Can Gases Dissolve in Water?

Key Concepts

  • Gases can dissolve in water.
  • The dissolving of a gas in water depends on the interaction between the molecules of the gas and the water molecules.
  • The amount of gas that can be dissolved in water depends on the temperature of the water.
  • More gas can dissolve in cold water than in hot water.


Students will observe the dissolved carbon dioxide (CO2) in a bottle of club soda. They will help design an experiment to compare the amount of CO2 that stays in cold club soda compared to warmer club soda.


Students will be able to explain, on the molecular level, how a gas dissolves in water. They will also be able to explain why the gas comes out of solution faster in warm water than in cold water.


Download the student activity sheet, and distribute one per student when specified in the activity. The activity sheet will serve as the “Evaluate” component of each 5-E lesson plan.


Be sure you and the students wear properly fitting goggles.

Materials for the Demonstration

Unopened 1-liter bottle of club soda, which will also be used in the activity.

Materials for each group

  • Club soda
  • 3 clear plastic cups
  • 1 M&M
  • Pipe cleaner
  • Hot water
  • Cold water
  • 2 deli containers (that cups easily fit inside)
  1. Engage

    Show students the bubbles that appear when a new bottle of soda is opened.

    Remind students that they have seen that some solids and liquids can dissolve in water (Chapter 5, Lessons 5 and 7).

    Ask students:

    Do you think that gases can dissolve in water?
    The idea of a gas dissolving may seem strange to students, but this demonstration will help them realize that gases can dissolve in water.

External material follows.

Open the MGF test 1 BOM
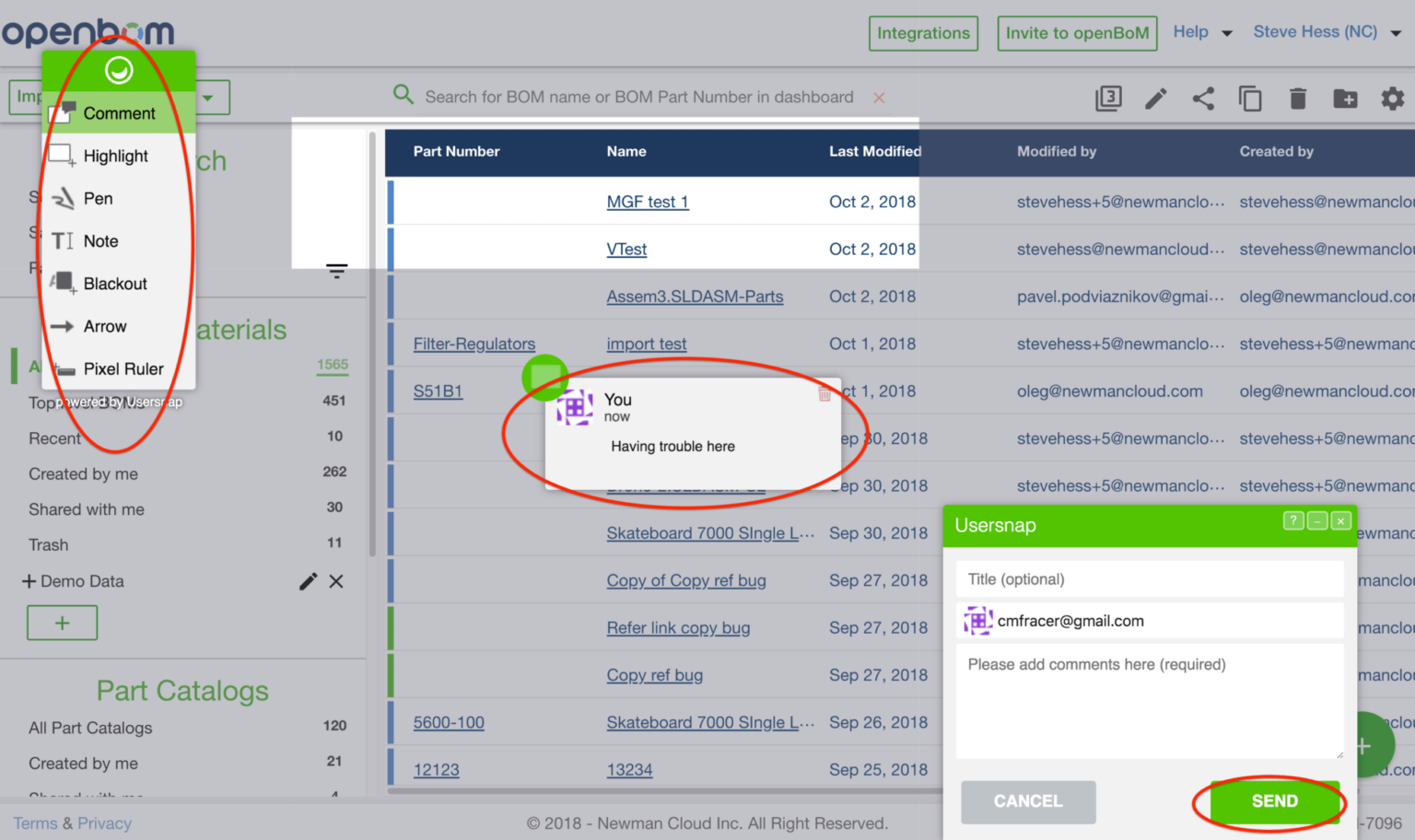The image size is (1415, 840). tap(648, 202)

    Unopened 1-liter bottle of club soda

    Teacher Preparation

    Remove the label from a 1-liter bottle of carbonated water.

    Ask students:

    How is a bottle of carbonated water different from a regular bottle of water?
    Students will probably say that carbonated water has bubbles.
    Do you see any bubbles in the carbonated water?
    They shouldn’t see any, yet.


    1. Very slowly unscrew the bottle cap.
    2. Wait a few seconds to allow students to observe the bubbles.
    3. Tighten the cap on the bottle.

      A bottle of carbonated water

    Expected Results

    When the cap is loosened, many bubbles will appear throughout the soda and rise up through the water to the surface, where they pop. When the cap is tightened, fewer bubbles will form.

    Ask students:

    What did you observe when I opened and then closed the bottle of soda?
    Bubbles appeared only when the bottle was opened. The bubbles stopped forming when the bottle cap was tightened.
    What is the gas that makes these bubbles?
    Carbon dioxide (CO2)
    Where was the CO2 before the bottle was opened?
    The carbon dioxide was dissolved in the water.
  2. Explain that carbonated water is made of carbon dioxide gas dissolved in water.

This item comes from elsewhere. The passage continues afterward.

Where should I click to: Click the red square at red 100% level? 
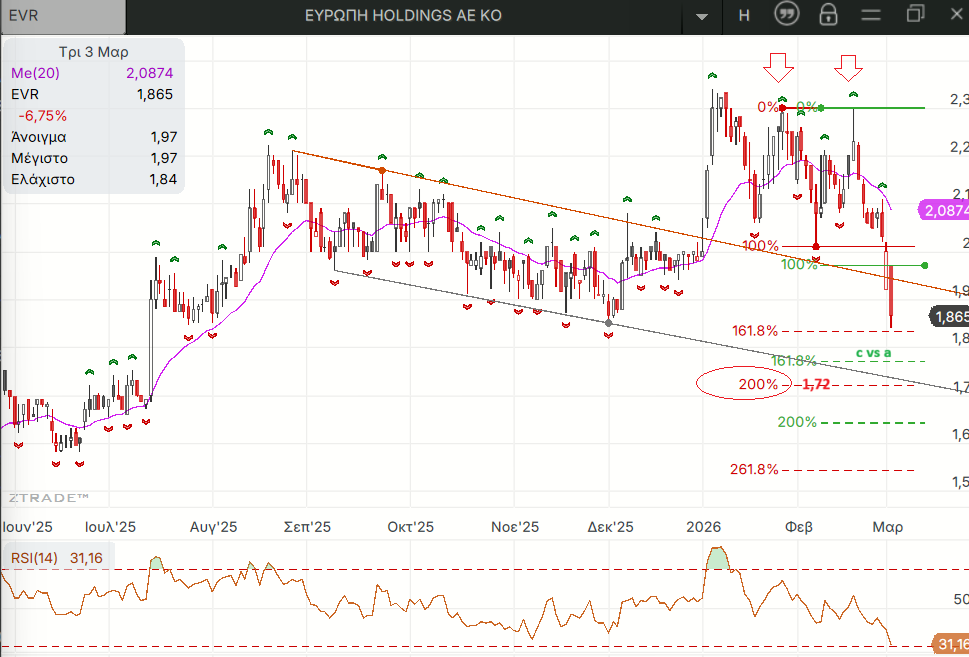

    Tell students that at a soda factory, carbon dioxide gas is added to cold water under high pressure to make carbonated water. The pressure forces more gas to dissolve than ordinarily would.

    Project the image CO2 Molecule.

    Point out that a molecule of carbon dioxide has a slight negative charge near the oxygen and a slight positive charge near the carbon. CO2 is soluble because water molecules are attracted to these polar areas. The bond between carbon and oxygen is not as polar as the bond between hydrogen and oxygen, but it is polar enough that carbon dioxide can dissolve in water.

    Project the image CO2 Dissolved in Water.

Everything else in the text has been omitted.